Researchers at McMaster University have developed a sophisticated new tool that could help provide early warning of rare and unknown viruses in the environment and identify potentially deadly bacterial pathogens which cause sepsis, among other uses.

Their findings are published in the journal Cell Reports Methods in a paper titled, “Probe design for simultaneous, targeted capture of diverse metagenomic targets.”

“A wide array of metagenomic research efforts are hampered by the same challenge: low concentrations of targets of interest combined with overwhelming amounts of background signal,” the researchers wrote.

“Although PCR or naive DNA capture can be used when there are a small number of organisms of interest, design challenges become untenable for large numbers of targets.
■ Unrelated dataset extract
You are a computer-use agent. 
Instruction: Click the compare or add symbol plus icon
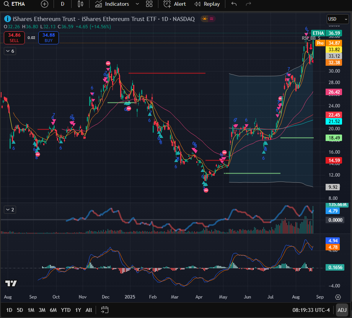[45, 4]
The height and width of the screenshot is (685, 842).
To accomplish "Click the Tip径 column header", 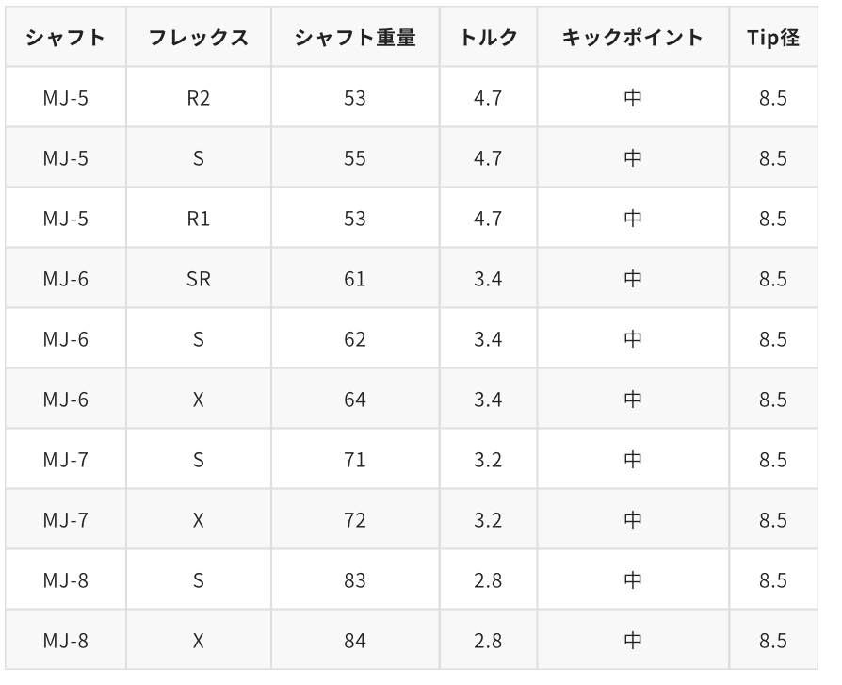I will (773, 38).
We present HUBDesign, a bioinformatic pipeline that designs probes for targeted DNA capture, which leverages sequence homology to identify probe sets that maximize the breadth of coverage for targets while maintaining specificity.”

The new algorithm developed by researchers can help develop probes to capture trace quantities of pathogens, such as SARS-CoV-2 or monitor reservoirs in the environment for emerging pathogens.

Pathogens may be difficult to detect if they make up less than one one-millionth of a sample, especially in early stages of an infection. There is a need to better detect and isolate pathogens in natural settings. The researchers tested the probes on the entire family of coronaviruses, including SARS-CoV-2.

The probes provide a shortcut by targeting, isolating, and identifying the DNA sequences.

“There are thousands of bacterial pathogens and being able to determine which one is present in a patient’s blood sample could lead to the correct treatment faster when time is very important,” explained Zachery Dickson, lead author of the study and a graduate student in the department of biology.

“The probe makes identification much faster, meaning we could potentially save people who might otherwise die,” he added.

“We currently need faster, cheaper, and more succinct ways to detect pathogens in human and environmental samples that democratize the hunt and this pipeline does exactly that,” said evolutionary geneticist Hendrik Poinar, PhD, a lead author on the study and director of McMaster’s Ancient DNA Center.

The findings pave the way for broader applications for human health and scientific discovery, and can aid in the detection of pathogens associated with life-threatening conditions such as sepsis.